__Directions for this task__. The whole listing, exactly as given: write it out, leaving out each image.

__Supplied information__.

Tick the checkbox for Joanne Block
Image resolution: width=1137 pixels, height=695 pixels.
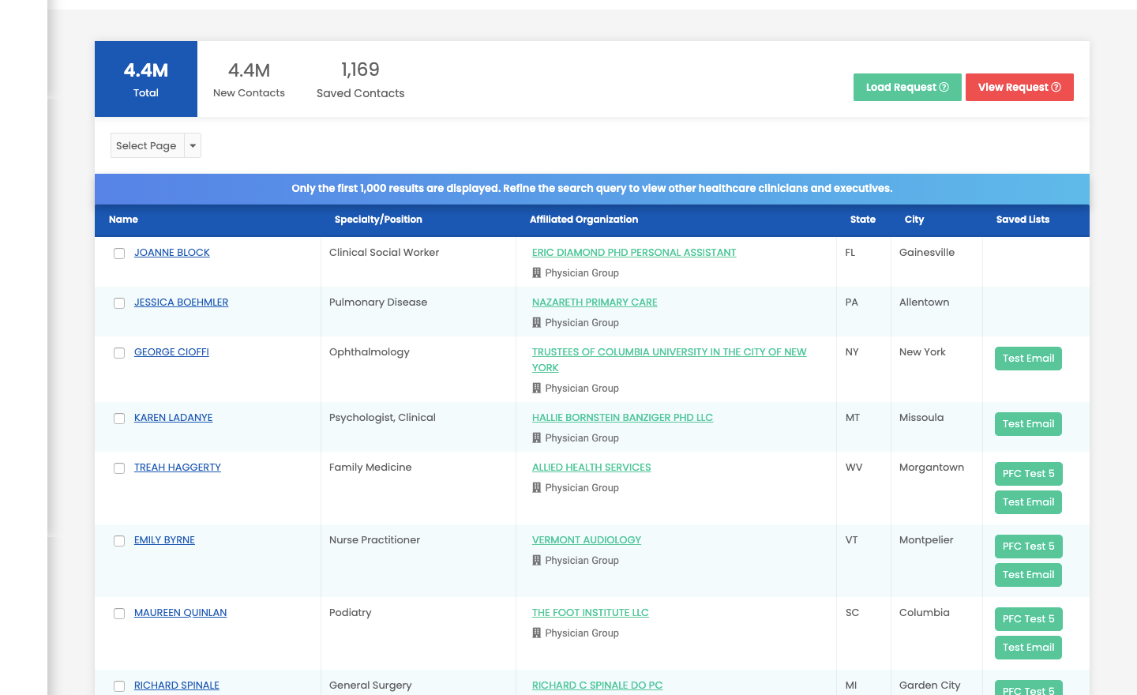coord(119,254)
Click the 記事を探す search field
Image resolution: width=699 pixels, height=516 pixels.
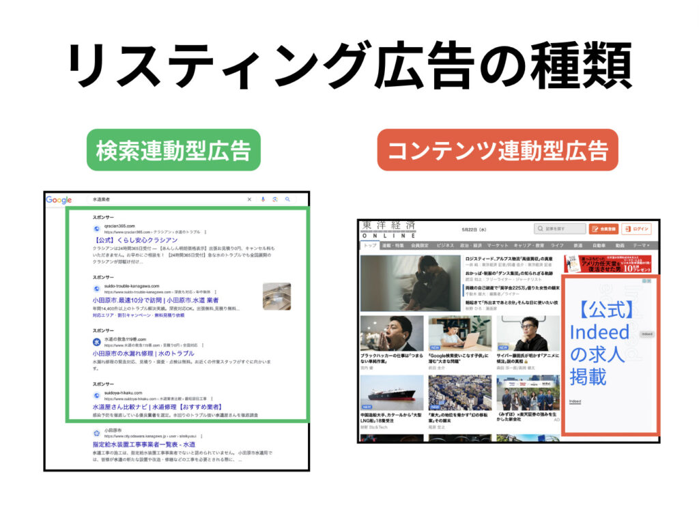pyautogui.click(x=560, y=229)
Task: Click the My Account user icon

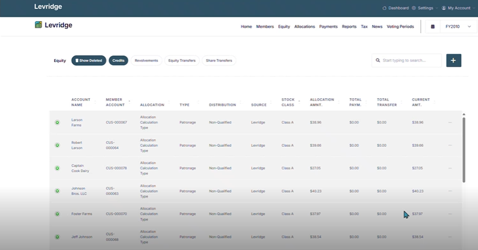Action: [x=444, y=8]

__Solution to this problem__.
Tick the checkbox for Joanne Block
Image resolution: width=1137 pixels, height=695 pixels.
coord(119,254)
Click the 記事を探す search field
Image resolution: width=699 pixels, height=516 pixels.
pyautogui.click(x=560, y=229)
Task: Click the My Account user icon

Action: [x=444, y=8]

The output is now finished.